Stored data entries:
◆ ◆ ◆ ◆
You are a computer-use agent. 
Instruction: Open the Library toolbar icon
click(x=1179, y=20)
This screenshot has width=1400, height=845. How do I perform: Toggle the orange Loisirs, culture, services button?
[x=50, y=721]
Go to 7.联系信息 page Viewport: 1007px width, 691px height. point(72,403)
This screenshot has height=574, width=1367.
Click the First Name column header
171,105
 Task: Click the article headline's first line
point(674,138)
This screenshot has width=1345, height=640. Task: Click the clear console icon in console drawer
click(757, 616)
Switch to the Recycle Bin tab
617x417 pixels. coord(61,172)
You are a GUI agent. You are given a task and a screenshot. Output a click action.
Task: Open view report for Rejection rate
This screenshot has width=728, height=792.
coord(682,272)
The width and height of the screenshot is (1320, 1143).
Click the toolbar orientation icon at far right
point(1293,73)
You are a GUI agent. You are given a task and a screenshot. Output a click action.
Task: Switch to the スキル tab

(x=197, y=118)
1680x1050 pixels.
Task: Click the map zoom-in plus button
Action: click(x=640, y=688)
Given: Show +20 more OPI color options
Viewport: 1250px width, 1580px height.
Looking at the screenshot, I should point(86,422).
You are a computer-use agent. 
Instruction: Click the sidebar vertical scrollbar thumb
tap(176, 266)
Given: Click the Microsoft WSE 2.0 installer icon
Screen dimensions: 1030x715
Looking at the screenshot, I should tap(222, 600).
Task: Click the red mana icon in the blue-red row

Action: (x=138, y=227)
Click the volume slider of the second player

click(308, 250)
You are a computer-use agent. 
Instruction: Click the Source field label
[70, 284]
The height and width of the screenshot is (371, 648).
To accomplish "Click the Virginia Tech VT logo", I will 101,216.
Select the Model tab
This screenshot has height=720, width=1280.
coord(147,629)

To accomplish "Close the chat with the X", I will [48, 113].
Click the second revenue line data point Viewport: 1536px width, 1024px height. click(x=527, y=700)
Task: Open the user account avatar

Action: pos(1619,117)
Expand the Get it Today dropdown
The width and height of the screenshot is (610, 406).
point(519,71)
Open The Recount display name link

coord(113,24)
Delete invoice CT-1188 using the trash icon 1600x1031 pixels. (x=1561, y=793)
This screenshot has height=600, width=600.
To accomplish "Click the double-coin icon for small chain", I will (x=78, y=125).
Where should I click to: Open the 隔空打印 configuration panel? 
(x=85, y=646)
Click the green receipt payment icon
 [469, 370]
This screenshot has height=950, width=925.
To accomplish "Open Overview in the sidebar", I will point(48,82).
◆ ◆ ◆ ◆
Copy every record once more, exactly as given.

You are a computer-use agent. 
Instruction: Open the Library toolbar icon
click(x=1179, y=20)
This screenshot has width=1400, height=845. How do I perform: Toggle the orange Loisirs, culture, services button?
[x=50, y=721]
Go to 7.联系信息 page Viewport: 1007px width, 691px height. point(72,403)
This screenshot has height=574, width=1367.
Click the First Name column header
171,105
 Task: Click the article headline's first line
point(674,138)
This screenshot has width=1345, height=640. Task: Click the clear console icon in console drawer
click(757, 616)
Switch to the Recycle Bin tab
617x417 pixels. coord(61,172)
You are a GUI agent. You are given a task and a screenshot. Output a click action.
Task: Open view report for Rejection rate
This screenshot has width=728, height=792.
coord(682,272)
The width and height of the screenshot is (1320, 1143).
Click the toolbar orientation icon at far right
point(1293,73)
You are a GUI agent. You are given a task and a screenshot. Output a click action.
Task: Switch to the スキル tab

(x=197, y=118)
1680x1050 pixels.
Task: Click the map zoom-in plus button
Action: click(x=640, y=688)
Given: Show +20 more OPI color options
Viewport: 1250px width, 1580px height.
Looking at the screenshot, I should point(86,422).
You are a computer-use agent. 
Instruction: Click the sidebar vertical scrollbar thumb
tap(176, 266)
Given: Click the Microsoft WSE 2.0 installer icon
Screen dimensions: 1030x715
Looking at the screenshot, I should tap(222, 600).
Task: Click the red mana icon in the blue-red row

Action: (x=138, y=227)
Click the volume slider of the second player

click(308, 250)
You are a computer-use agent. 
Instruction: Click the Source field label
[70, 284]
The height and width of the screenshot is (371, 648).
To accomplish "Click the Virginia Tech VT logo", I will 101,216.
Select the Model tab
This screenshot has height=720, width=1280.
coord(147,629)

To accomplish "Close the chat with the X", I will [48, 113].
Click the second revenue line data point Viewport: 1536px width, 1024px height. click(x=527, y=700)
Task: Open the user account avatar

Action: pos(1619,117)
Expand the Get it Today dropdown
The width and height of the screenshot is (610, 406).
point(519,71)
Open The Recount display name link

coord(113,24)
Delete invoice CT-1188 using the trash icon 1600x1031 pixels. (x=1561, y=793)
This screenshot has height=600, width=600.
To accomplish "Click the double-coin icon for small chain", I will (x=78, y=125).
Where should I click to: Open the 隔空打印 configuration panel? 
(x=85, y=646)
Click the green receipt payment icon
 [469, 370]
This screenshot has height=950, width=925.
To accomplish "Open Overview in the sidebar", I will point(48,82).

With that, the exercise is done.